-- Records supplied follows --

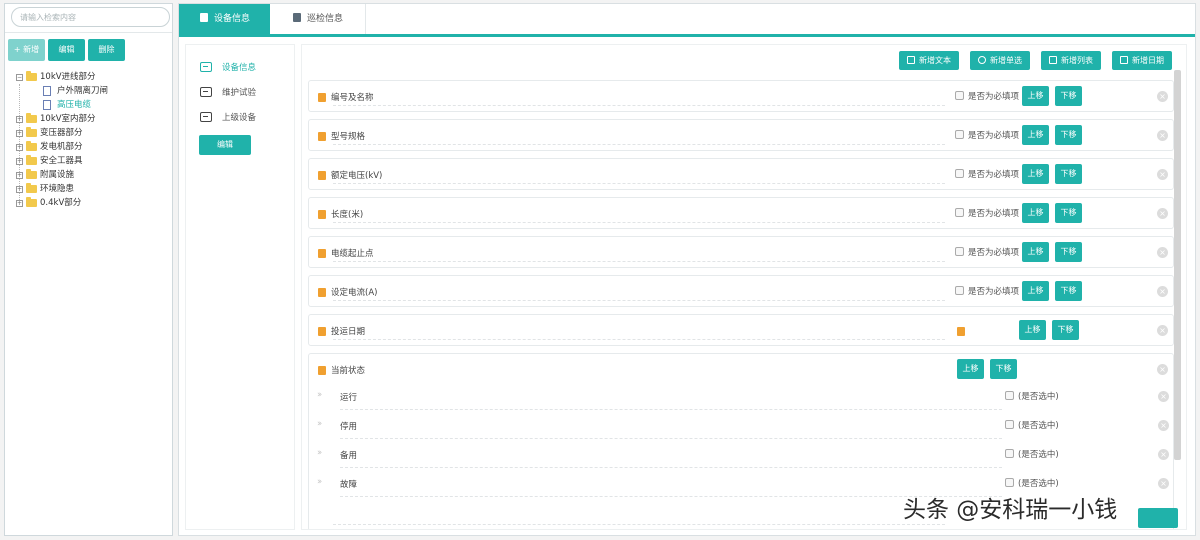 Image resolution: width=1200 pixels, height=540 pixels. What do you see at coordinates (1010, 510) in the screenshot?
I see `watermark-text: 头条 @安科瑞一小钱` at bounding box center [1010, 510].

-- Records supplied concluded --
-- Records supplied follows --

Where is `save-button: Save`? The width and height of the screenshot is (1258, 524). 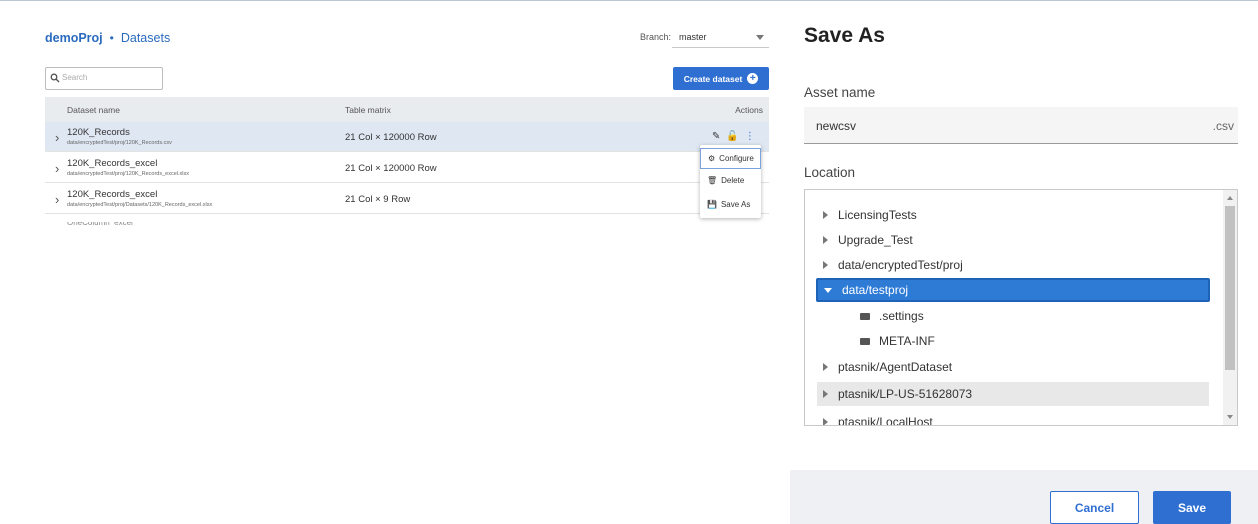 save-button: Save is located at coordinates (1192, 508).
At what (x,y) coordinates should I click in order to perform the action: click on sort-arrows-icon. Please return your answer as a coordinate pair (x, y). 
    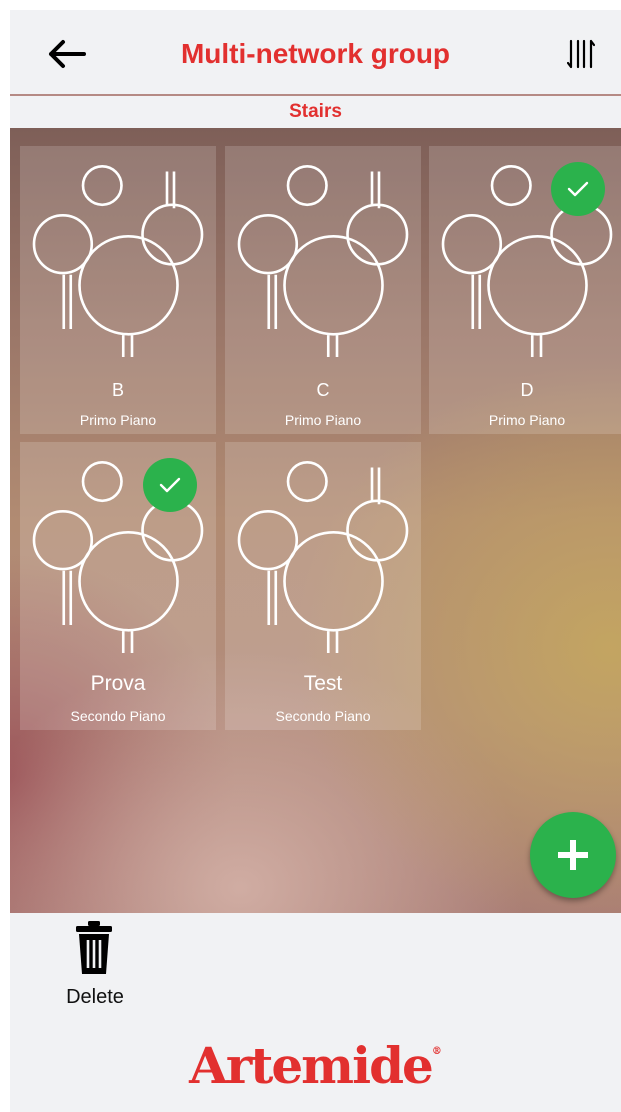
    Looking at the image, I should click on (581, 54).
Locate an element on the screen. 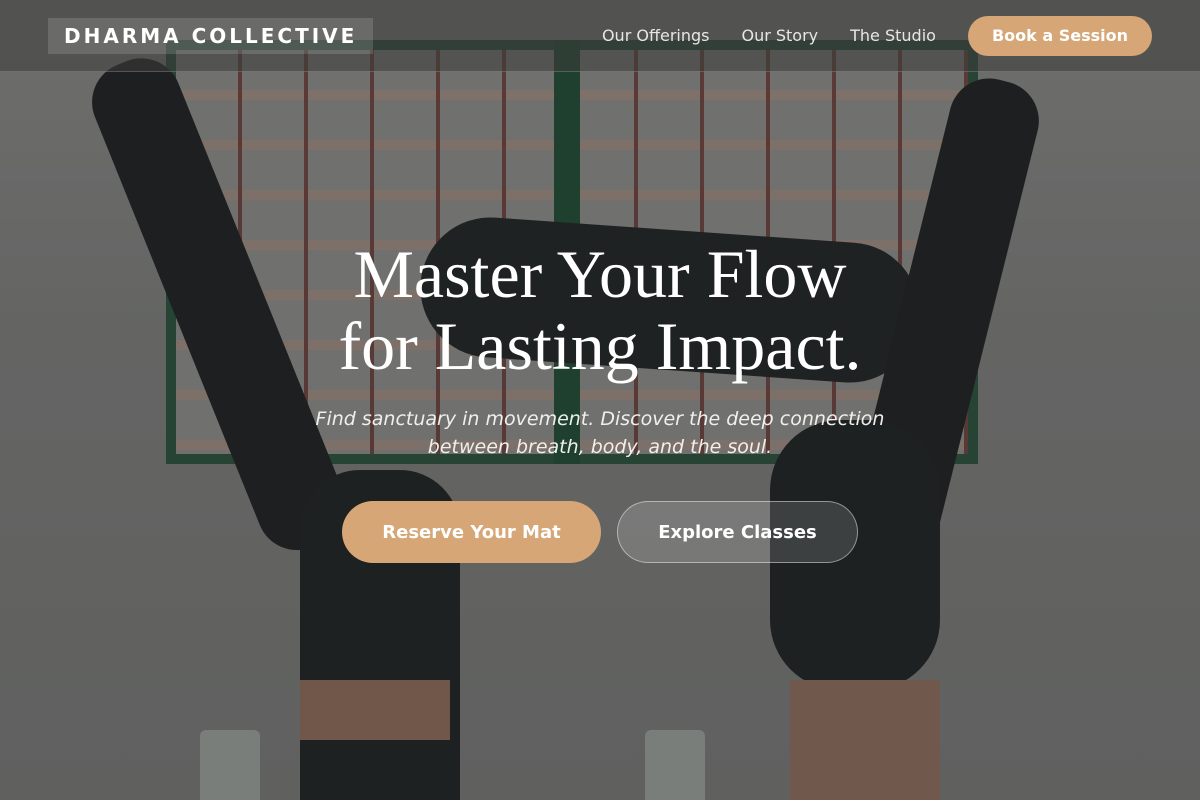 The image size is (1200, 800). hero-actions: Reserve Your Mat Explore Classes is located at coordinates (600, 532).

-- Records supplied concluded --
-- Records supplied follows --

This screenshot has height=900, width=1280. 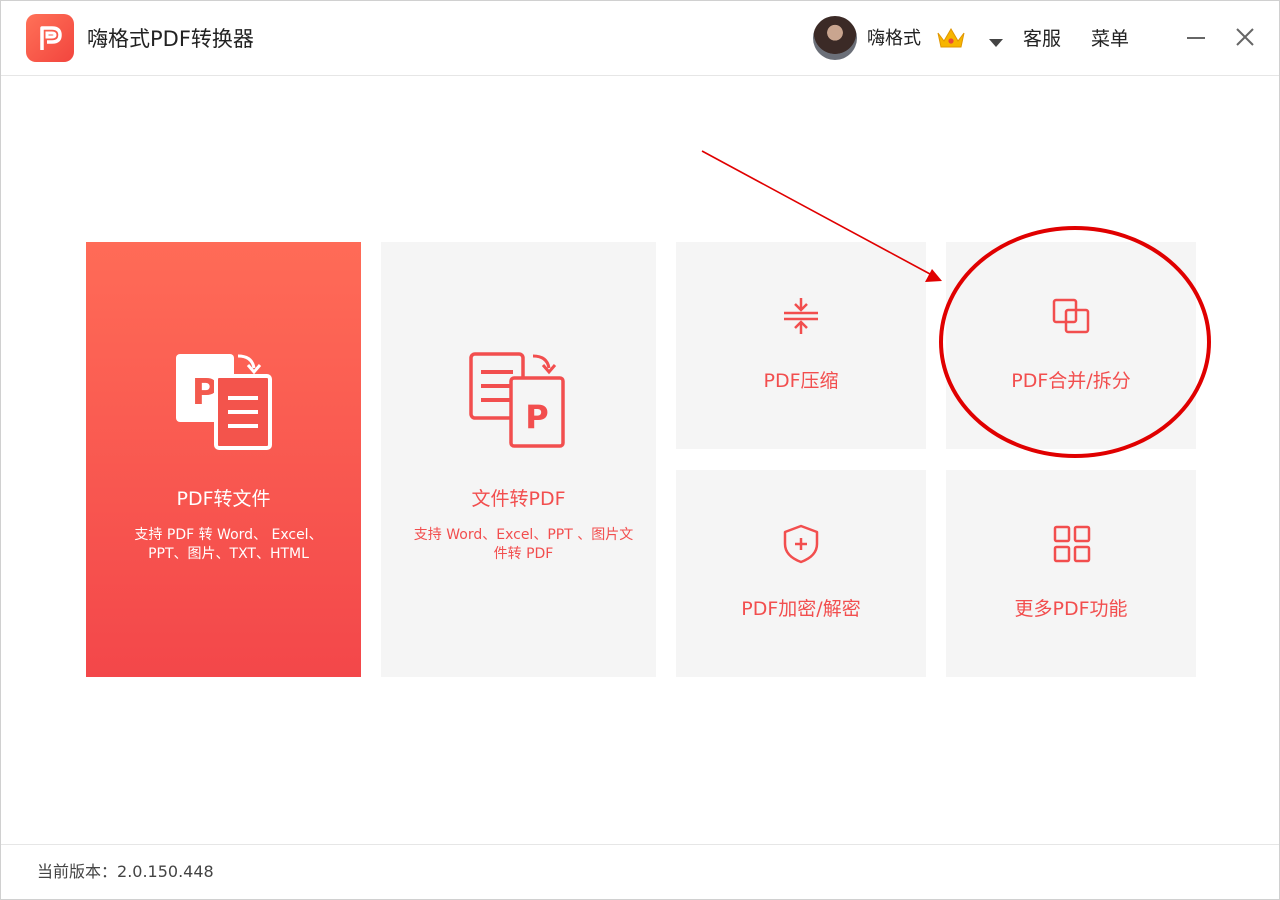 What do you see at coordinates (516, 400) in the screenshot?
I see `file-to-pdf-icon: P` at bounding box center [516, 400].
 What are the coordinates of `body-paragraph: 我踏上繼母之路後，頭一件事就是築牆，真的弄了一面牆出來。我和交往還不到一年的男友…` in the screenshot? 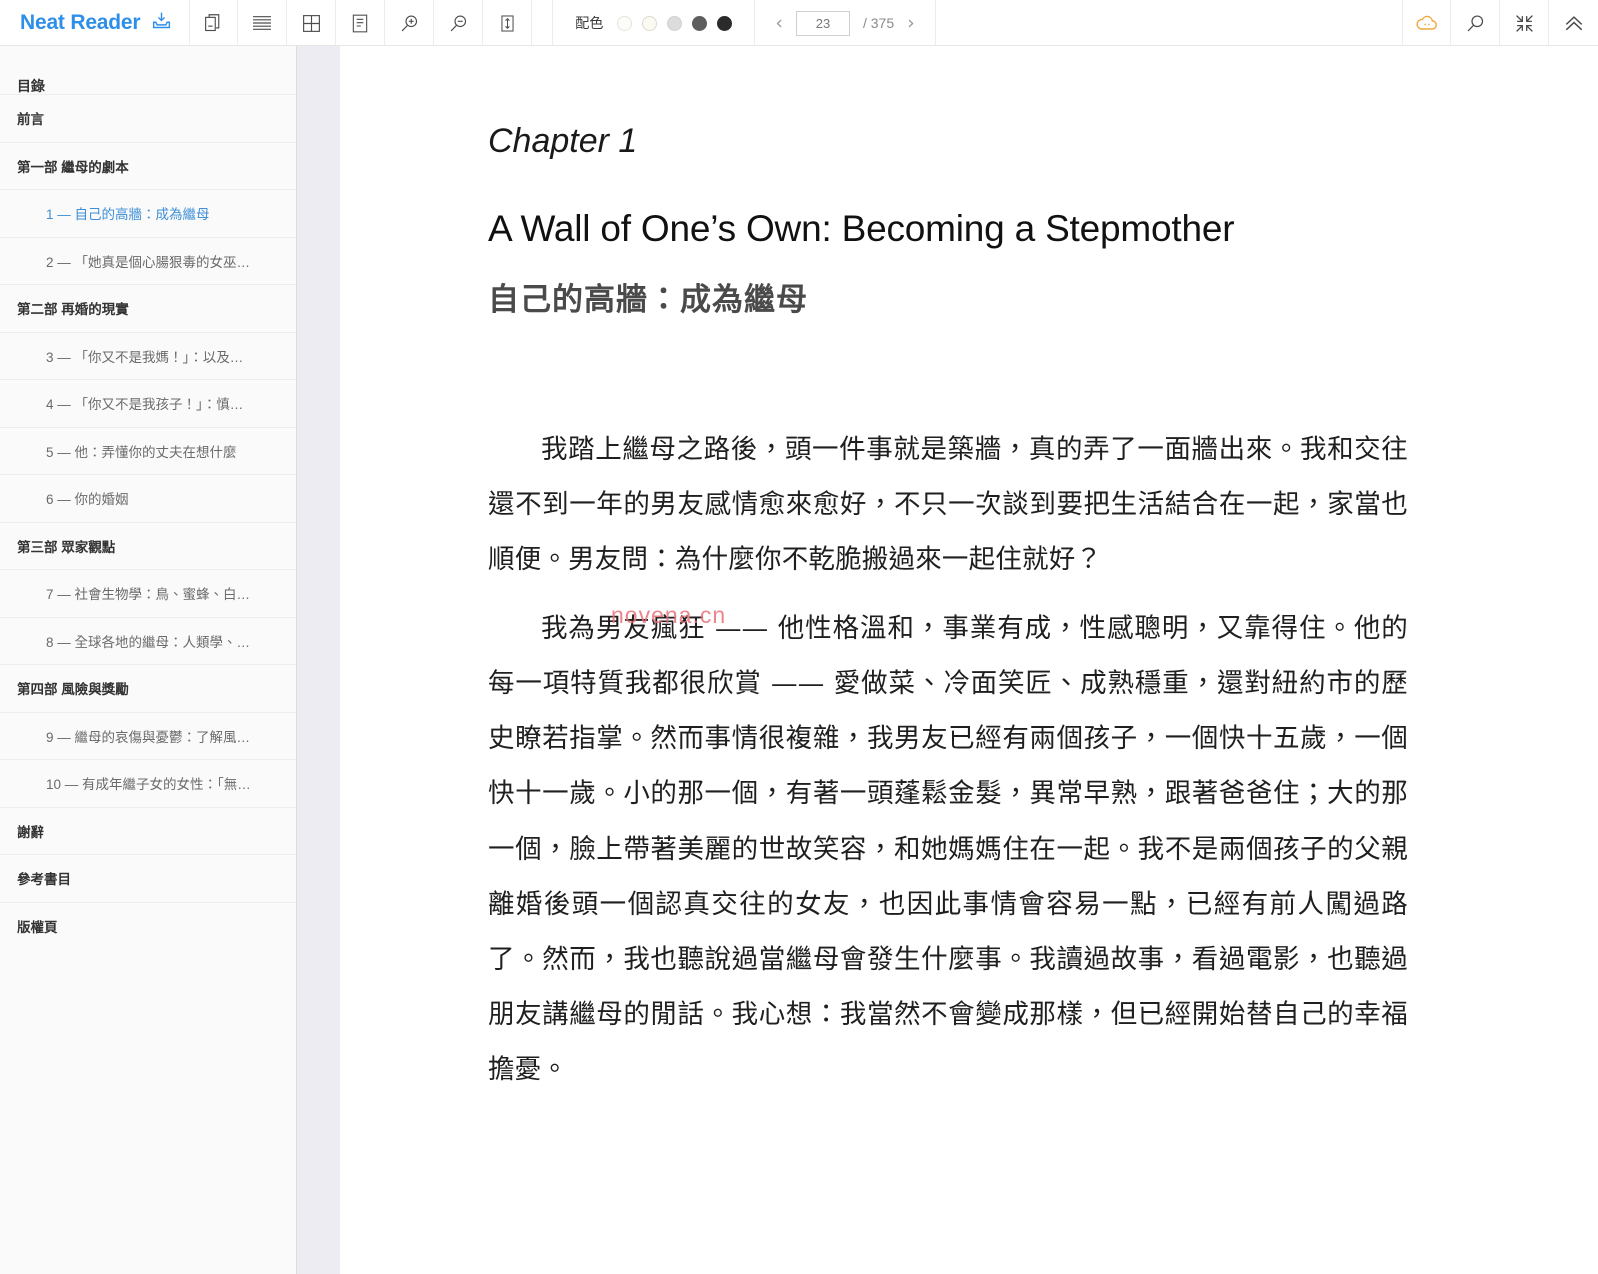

-- Records supplied concluded --

Work instructions | Return each line of the material above that contains the string "center".

Answer space |
I see `watermark-text: 头条 @安科瑞一小钱` at bounding box center [1010, 510].
I see `file-to-pdf-icon: P` at bounding box center [516, 400].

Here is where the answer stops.